The probability of survival (PS) was calculated by the Trauma and Injury Severity Score methodology--which considers age, trauma score, ISS, and injury mechanism (blunt or penetrating)--and converted to percentage. [11] Data for calculating the PS was applicable in only 146 (76%) of the 191 in-hospital deaths, because respiratory rate data obtained in intubated patients was not accurate. Hospital deaths were judged nonpreventable, potentially preventable, or frankly preventable, based on the guidelines of Shackford et al. [12] All cases were categorized by the trauma team, including neurosurgery service, in weekly morbidity and mortality conferences in the respective hospitals, and subsequently reverified at monthly trauma committee meetings. Briefly, nonpreventable deaths consisted of anatomic injuries considered to be nonsurvivable with optimum care as outlined by ATLS and, when available, a PS <25%. Care is not suspected to compromise the possibility of survival. Potentially preventable deaths consist of very severe anatomic injuries, but survivable under optimal conditions with the patients physiologic state unstable or minimally responsive to treatment and, when available, a PS between 25% and 50%. Evaluation and management conformed to ATLS guidelines, but care was possibly implicated in the patients' demise. Frankly preventable deaths consisted of anatomic injuries considered survivable with patient physiologic state stable or responsive to treatment and, when available, a PS >50%. Evaluation and management were judged suspect. Questionable care of potentially and frankly preventable deaths was further qualified as resuscitative phase, operative phase, or critical care phase.
★ ★ ★
Instructions to follow -> Continue the passage on classifying in-hospital trauma deaths by preventability, starting after its final sentence.

Information shown ->
★ ★ ★
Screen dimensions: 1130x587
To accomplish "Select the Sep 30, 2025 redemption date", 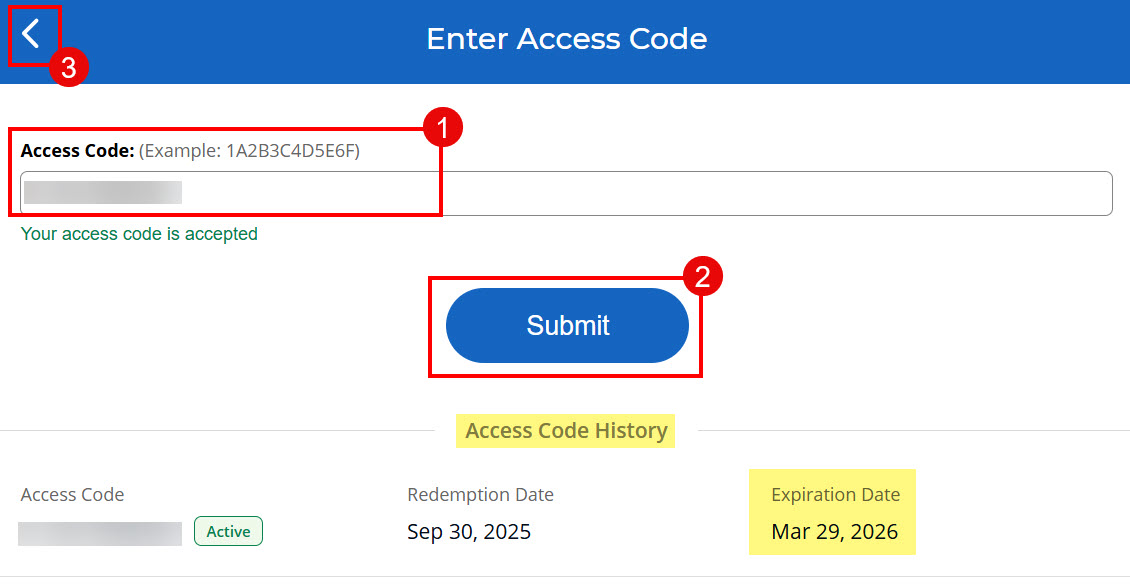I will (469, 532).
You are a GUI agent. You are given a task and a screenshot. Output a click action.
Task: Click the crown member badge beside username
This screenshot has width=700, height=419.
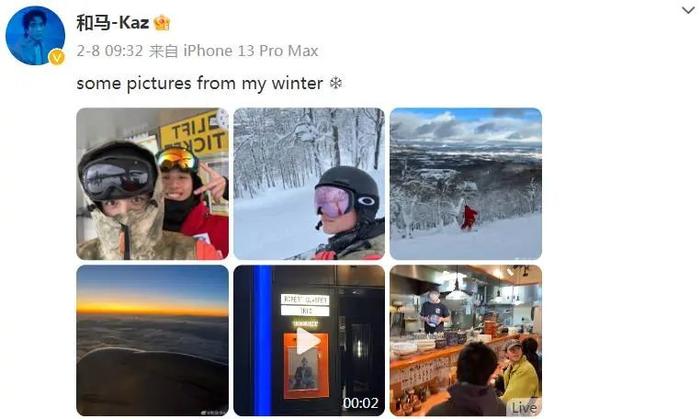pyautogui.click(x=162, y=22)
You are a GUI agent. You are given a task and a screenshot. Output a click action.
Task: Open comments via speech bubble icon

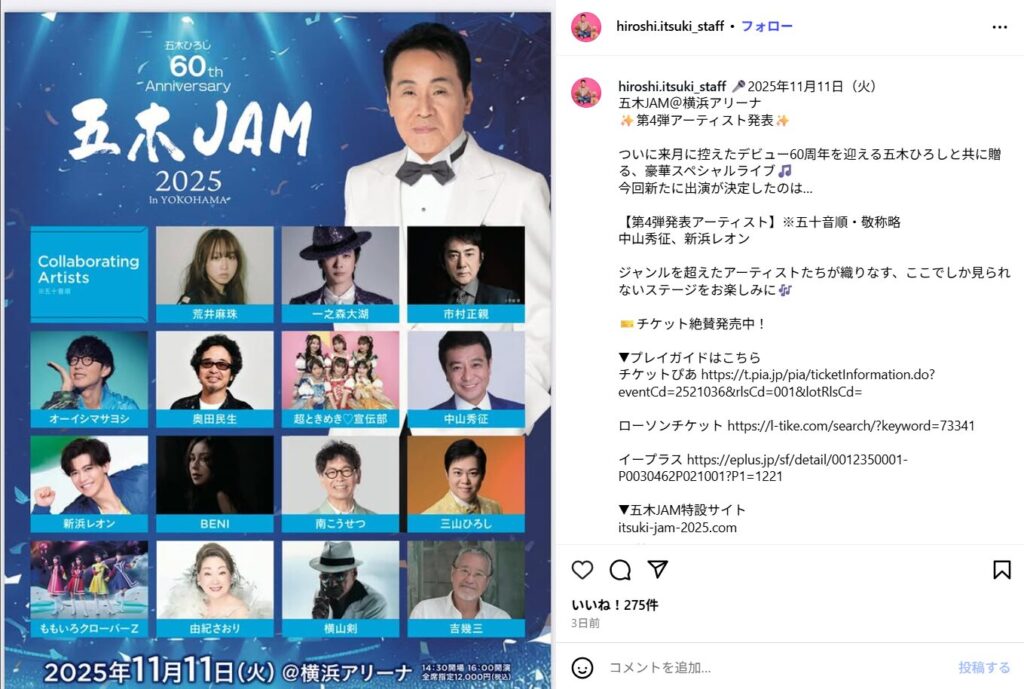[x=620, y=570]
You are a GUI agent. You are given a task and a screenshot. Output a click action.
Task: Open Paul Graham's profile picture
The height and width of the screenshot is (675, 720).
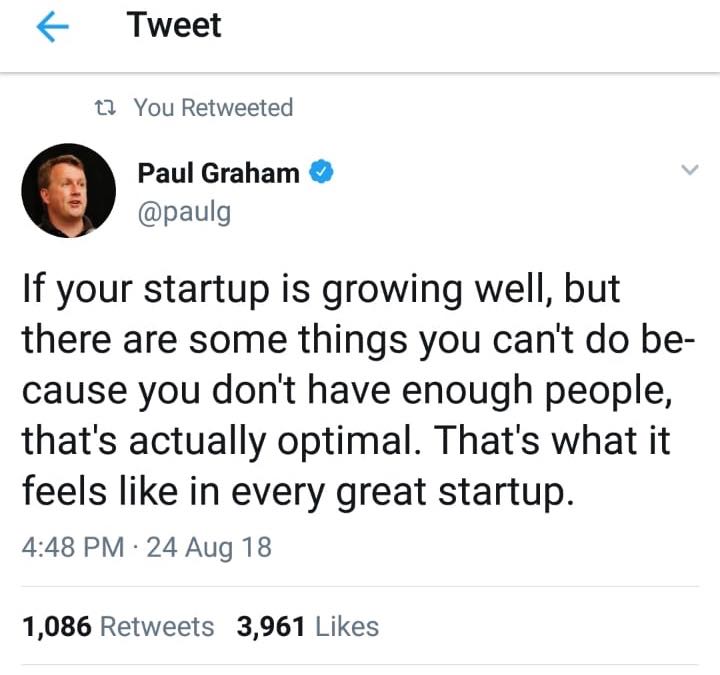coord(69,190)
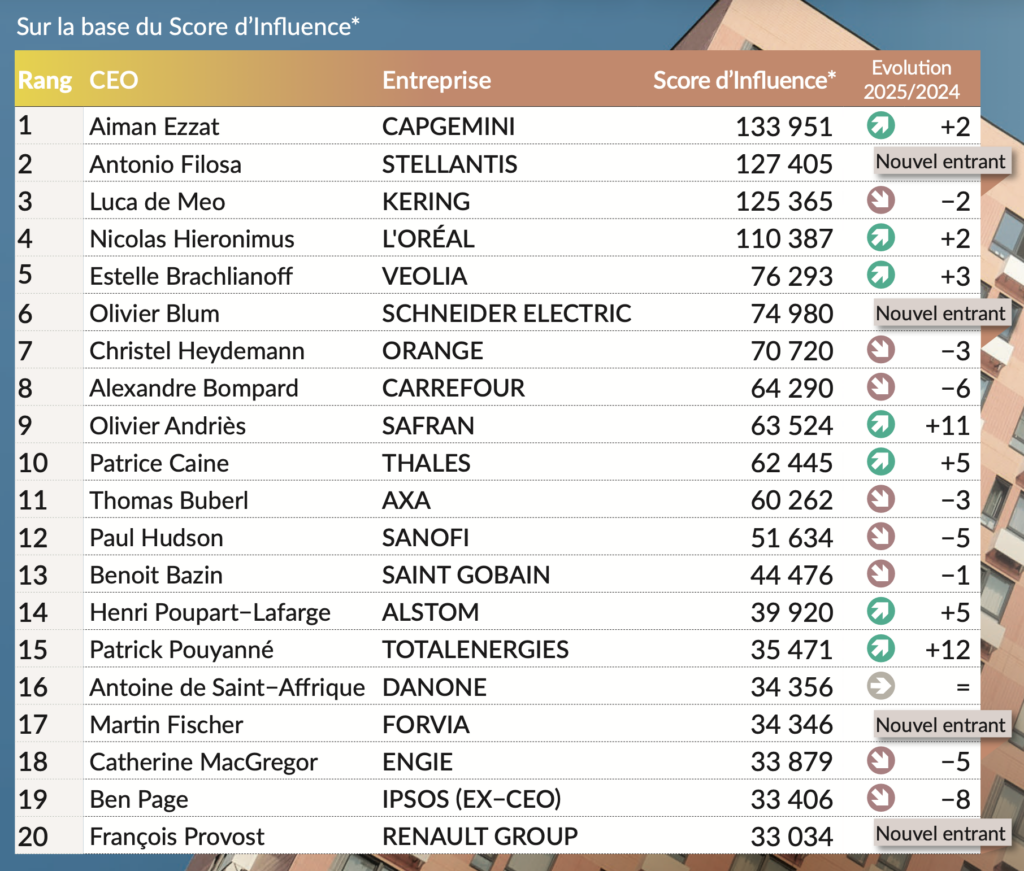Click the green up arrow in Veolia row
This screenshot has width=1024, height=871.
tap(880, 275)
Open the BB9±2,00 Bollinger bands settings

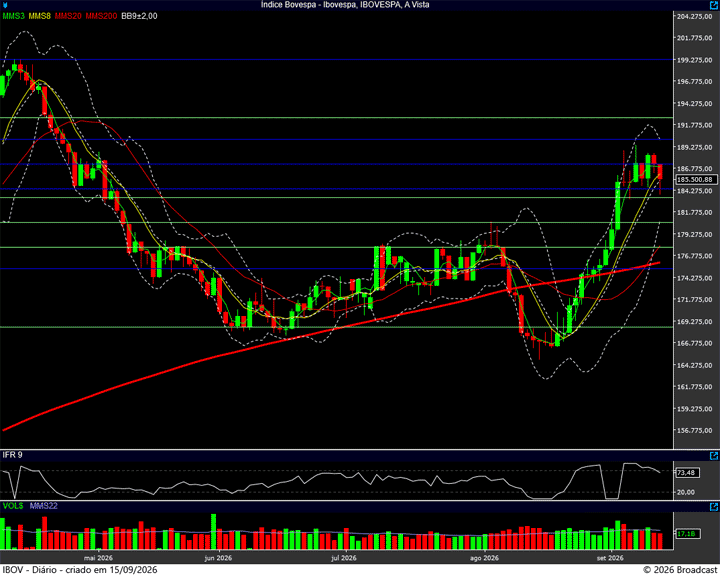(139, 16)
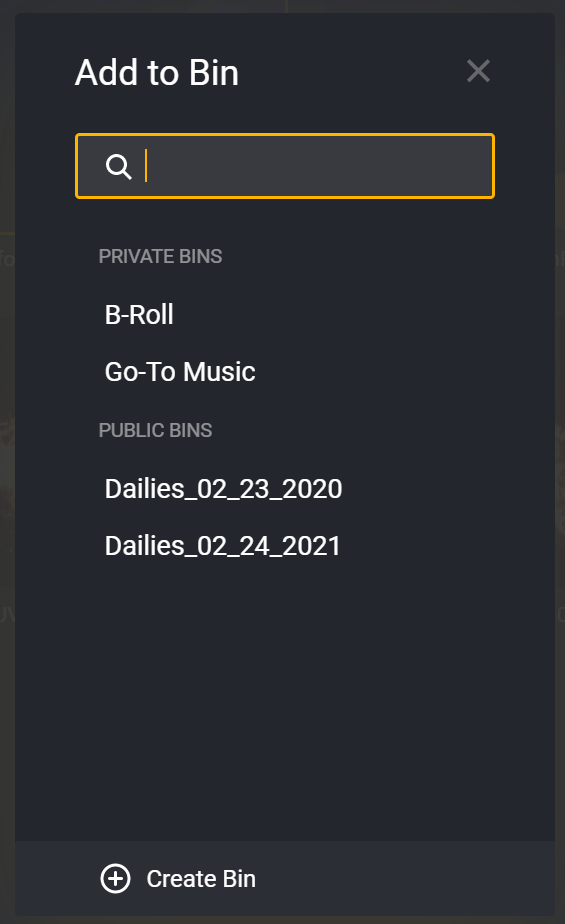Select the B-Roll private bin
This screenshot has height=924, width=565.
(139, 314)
★ ★ ★
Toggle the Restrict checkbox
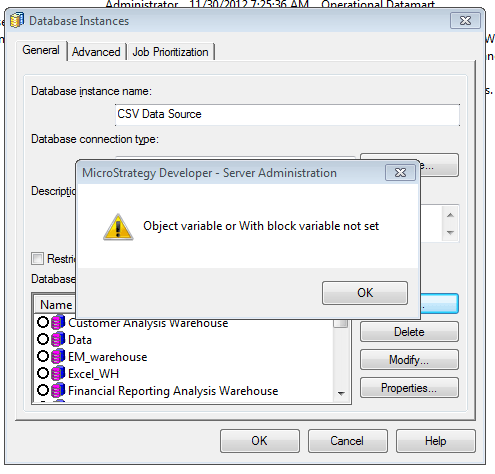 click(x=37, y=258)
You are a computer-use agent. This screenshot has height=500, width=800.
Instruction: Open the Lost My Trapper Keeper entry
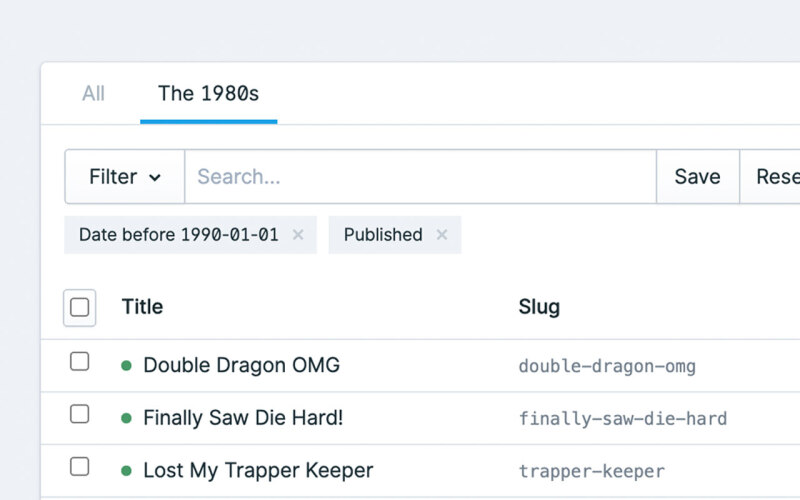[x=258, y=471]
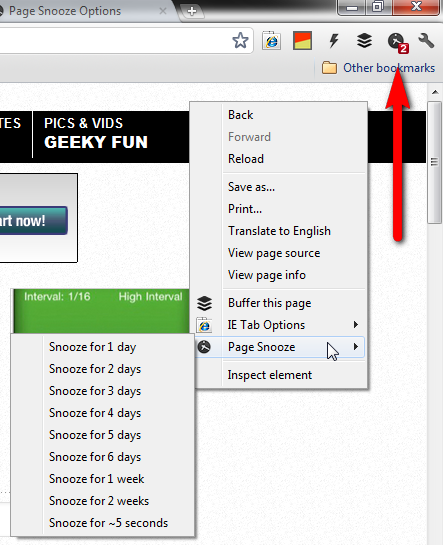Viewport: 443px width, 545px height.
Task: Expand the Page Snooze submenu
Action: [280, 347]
★ ★ ★
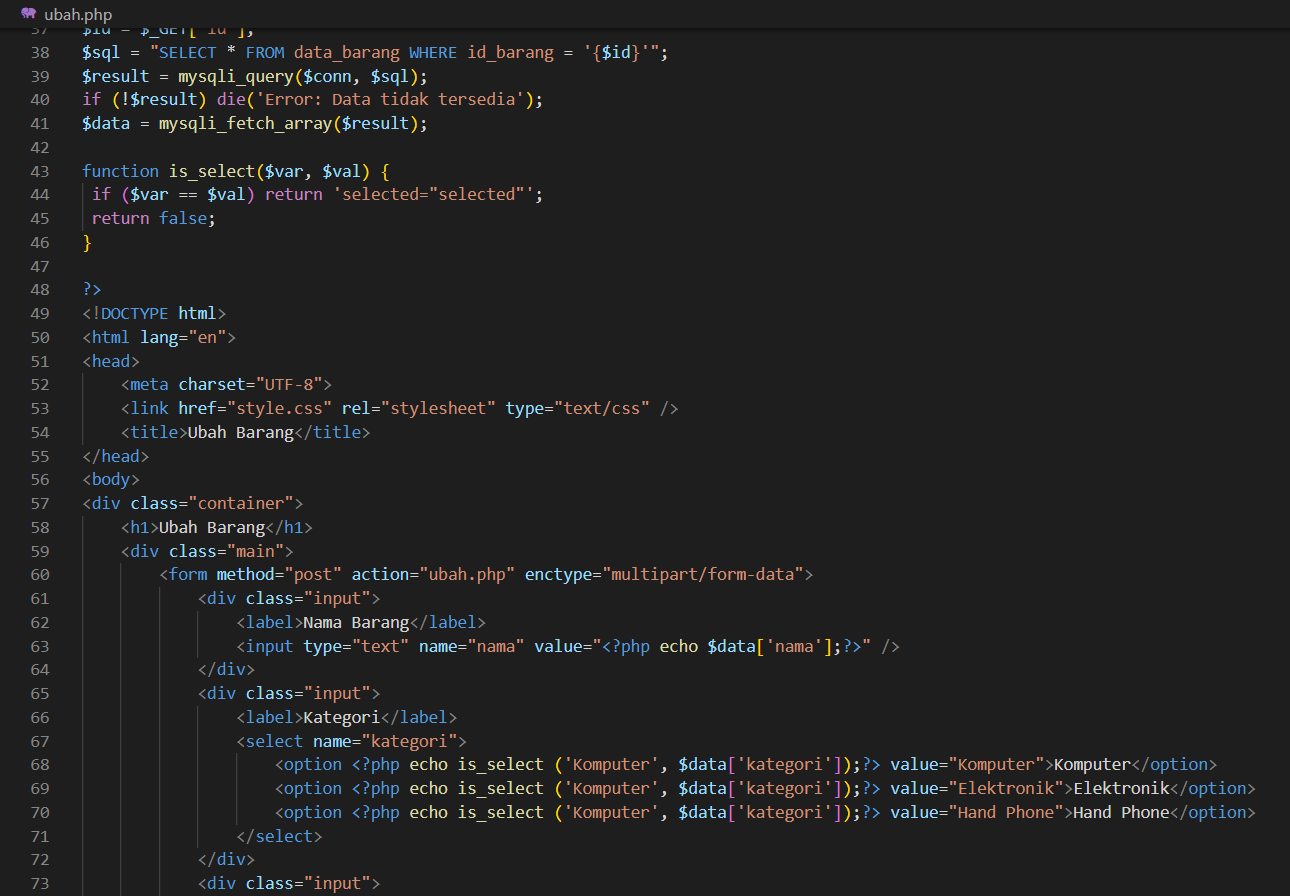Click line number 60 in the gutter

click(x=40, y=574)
★ ★ ★
Answer space ->
Comparisons between continuous variables were performed by analysis of variance (ANOVA), followed by the Bonferroni multiple comparisons test. The2 test with Yates correction was used for categorical variables. Correlation between ISS, age, and time from injury to death was assessed by the Spearman rank correlation. A level of significance of 0.05 was applied. Data are reported as mean +/- SE. For the purposes of statistical comparisons, individuals who were found dead were not included, because time from injury to death could not be determined, and no attempt was made to access the medical system.


During the study period, there were 289 deaths attributed to injury, 225 (79%) of these individuals were men. Mean age was 36.8 +/- 1.2 years (range, 6 months to 92 years), and 190 (66%) were younger than 40 years of age. Injury mechanism is illustrated in Figure 1; 143 (49%) patients were victims of penetrating injuries (GSWs in 121, SWs in 18, a combination of both in 3, and a hatchet wound in 1), 139 (48%) had blunt trauma (motor vehicle collisions in 75, falls in 23, auto-pedestrians in 19, assault in 9, motorcycle in 8, auto-bicycle in 4, and train-pedestrian in 1), whereas the remaining 7 (2%) sustained lethal burns. ISS ranged from 9 to 75 (mean, 35.7 +/- 1.2). Blood ethanol levels were elevated in 80 (43%) of the 187 patients in whom it was measured. Of interest, there were no significant differences between blunt and penetrating trauma (38% vs. 48%).

Figure 1
Figure 1:
Injury mechanism in 289 traumatic deaths in Denver, 1992. MCA = motorcycle accident; PED = pedestrian; MVA = motor vehicle accident; SW = stab wound; GSW = gunshot wound.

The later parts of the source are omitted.